People care about saving missing and exploited children, said Josh Schisler — but the current alert system is outdated, leaving members of the public without a clear understanding of how they should respond to alerts.
“I think there is no shortage of people who would be happy to take a few minutes from their day to search areas to find abducted children. Our platform gives them the steps to do so,” said Schisler, the Kansas City-based co-founder of AlertL.ink — an information technology company that created the platform for finding missing children, Missouri Watch (MO Watch).
Missouri Watch is a web-based application that shares the latest information on missing children, search instructions for community members and the ability to call one’s local law enforcement, explained Schisler. Those who sign up for the platform receive an enhanced AMBER Alert that includes a photograph of the missing child, an assigned watch zone and a link to the Missouri Watch platform.
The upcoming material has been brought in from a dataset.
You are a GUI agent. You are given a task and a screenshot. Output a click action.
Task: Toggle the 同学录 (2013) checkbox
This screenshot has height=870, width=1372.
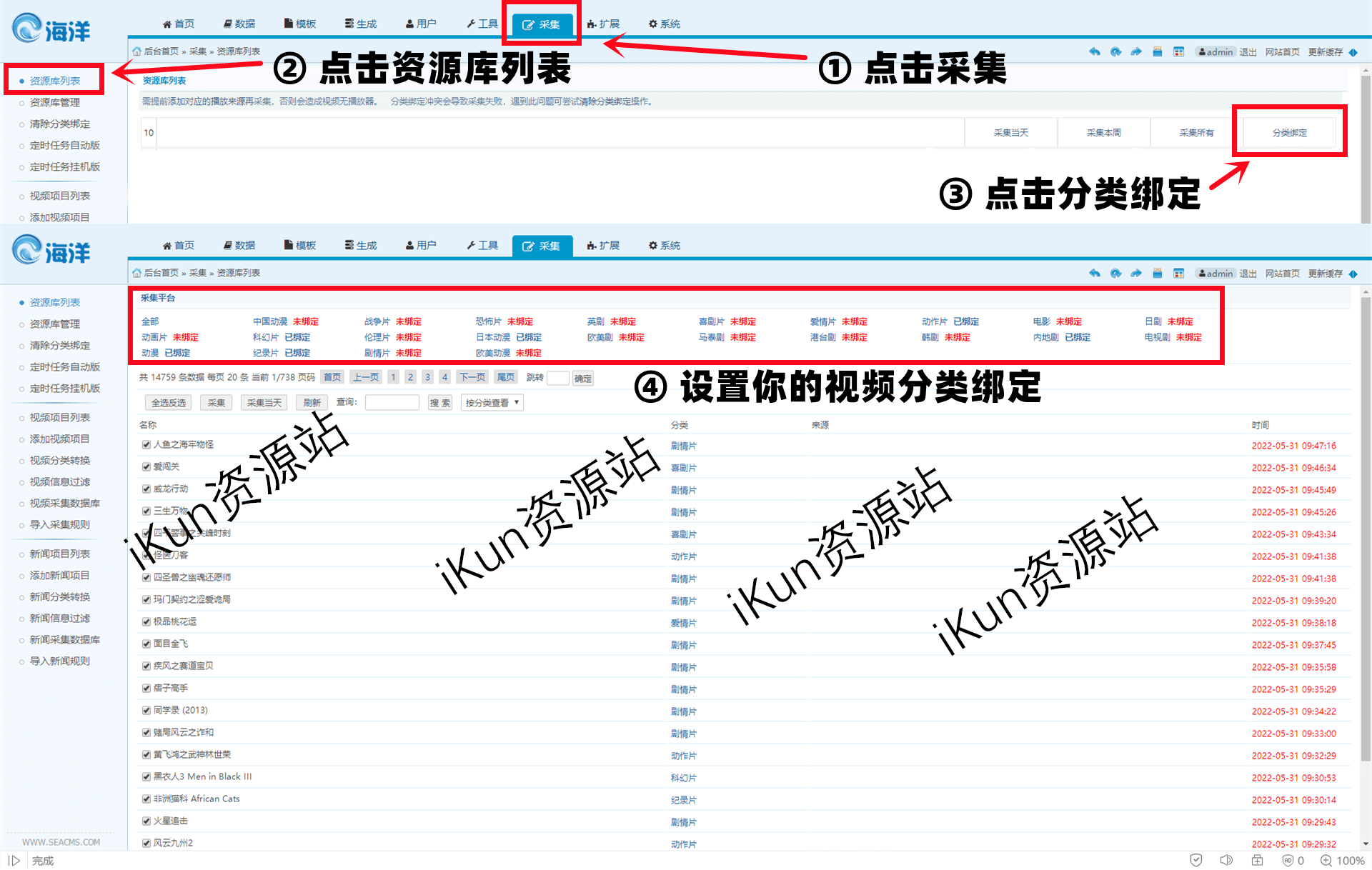[146, 710]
On the platform, community members can clear a watch zone, call law enforcement to report a sighting and be given another area to search. The watch zones are assigned based on AMBER Alert data from the National Center for Missing and Exploited Children that reported where children are most likely to be found.
Click here to sign up to receive up-to-date alerts for missing children and connect with the community through MO Watch.
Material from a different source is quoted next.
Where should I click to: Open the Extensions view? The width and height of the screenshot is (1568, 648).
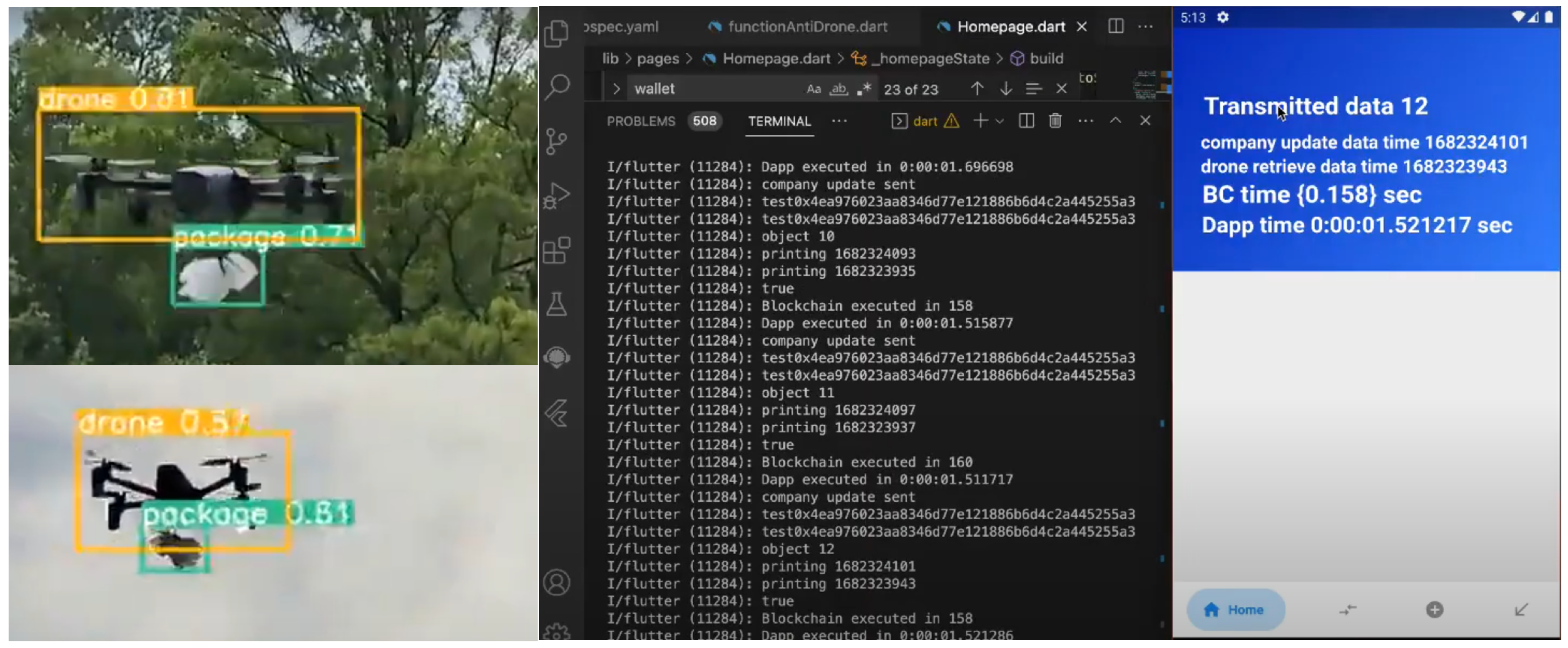556,250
AlertL.ink and Missouri Watch — which was co-founded and coded by Dent County deputy Mikol Skaggs — began in 2019 in response to the death of Hailey Owens, a 10-year-old girl from Spingfield, Missouri, whose life could have been saved by a more timely and effective AMBER Alert system in 2014, Schisler shared.
Schisler worked for State Rep. Curtis Trent, R-Springfield, while Trent was supporting the Owens family to get “Hailey’s Law” signed into legislation. Hailey’s Law, which passed in 2019, made it easier for police officers to issue alerts, as well as require the AMBER Alert Oversight Committee to meet annually. The legislation also allowed alerts to provide links to more information about missing children and search areas.
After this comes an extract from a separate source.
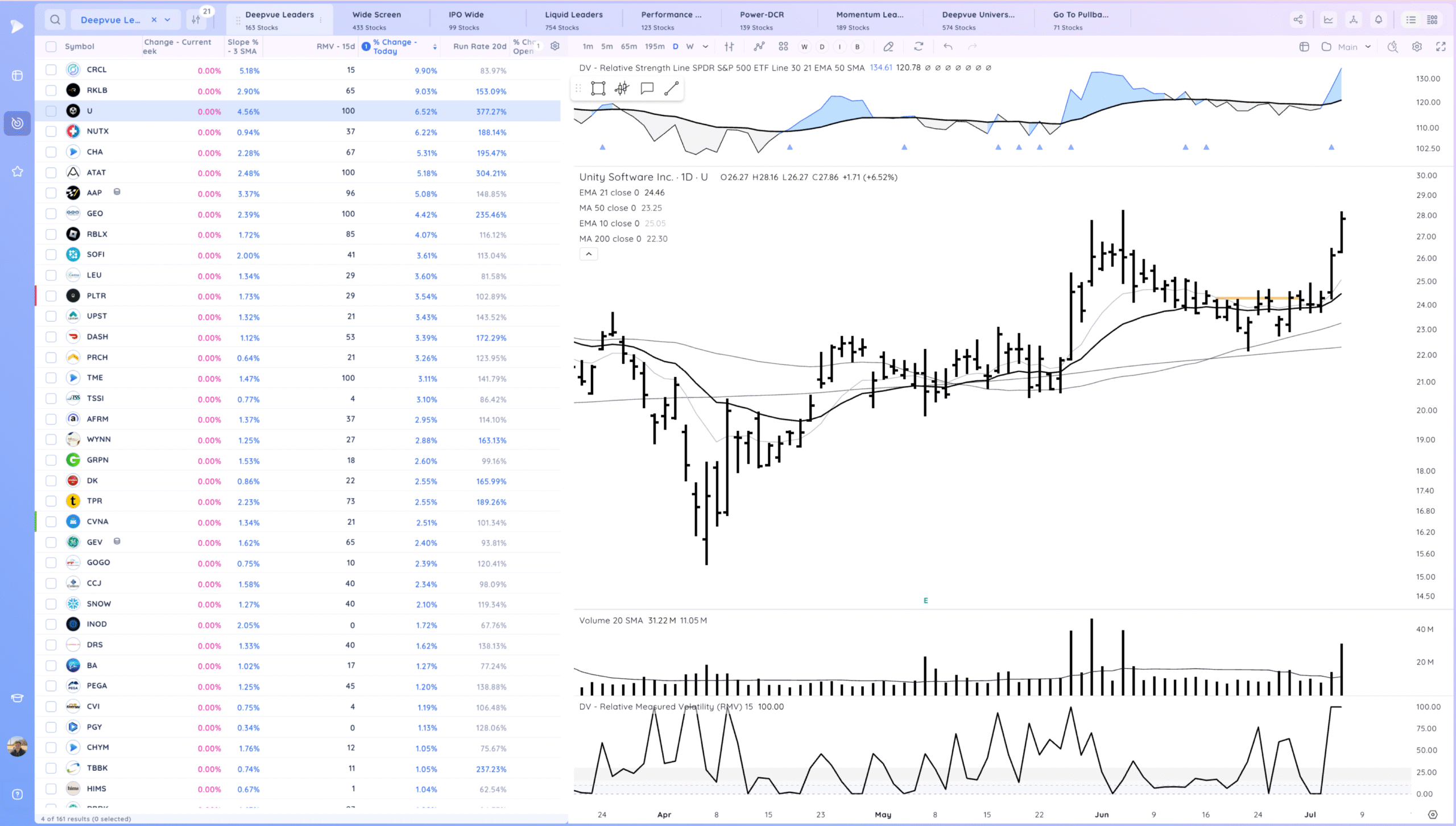The height and width of the screenshot is (826, 1456).
Task: Enter fullscreen chart mode
Action: pos(1441,47)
Before Missouri Watch, Skaggs coded HAILEY’S App (Honing Alerts Issued by Law Enforcement for Youth Safety Application). The web-based application became the blueprint for Missouri Watch, Schisler noted.
“We’ve learned a lot over the years by assigning pertinent search zones to tens of thousands of Americans with HAILEY’S App,” Schisler said. “That’s why law enforcement officers in Missouri are now clamoring for [Missouri State Highway Patrol] to directly link all AMBER Alert recipients to Missouri Watch.”
Missouri Watch’s tagline “by law enforcement for law enforcement” reflects the significant role that sheriffs across Missouri have had in developing and utilizing the platform to protect abducted kids, Schisler said.
Since adding links to AMBER Alerts, data has shown that approximately 5 percent of users who receive the alerts will click the link, Schisler said. With alerts being sent to millions of Missourians, the premise of Missouri Watch is that there is power in numbers, he continued.
“When more people take the time to check in at their assigned watch zones, it dramatically increases the odds of swiftly finding a missing child,” Schisler said.
Missouri Watch’s platform can handle millions of users at once, Schisler noted, making it the best outlet for immediate updates and communication. Prior to both HAILEY’S App and Missouri Watch, law enforcement agencies were linking AMBER Alert updates to Twitter, which showed to have inefficiencies and roadblocks, he continued.
“Sending out updates on Twitter is better than nothing, but it is much better if we’re taking this seriously and doing something constructive for people when they click the link,” Schisler said. “… Our platform shows them the picture of the child and assigns the public to zones to coordinate a search. Also, you don’t have to refresh the page on our platform. It updates automatically. The delivery of information is much more streamlined on our platform.”
Through the Missouri Watch platform, individuals can also become verified members by submitting a selfie and license to ensure safety and security, Schisler added — noting that it is impossible to impersonate someone else like one can do on Twitter or other sites.
Kurtis Stoltz, a data analyst for a large credit union, is a community member who got involved and became the leader of the St. Louis Missouri Watch program.
“I work full-time and have a baby daughter, so that leaves me with a very busy schedule, but [Missouri Watch] allows me to clear as many zones and do the best I can with the time I have,” Stoltz said, noting he had unfortunately participated in a search days prior.
“Our hope is that this is going to become the premier program that’s used statewide in the effort to find missing and exploited children,” Stoltz said. “It is a really incredible opportunity to empower the community to protect children.”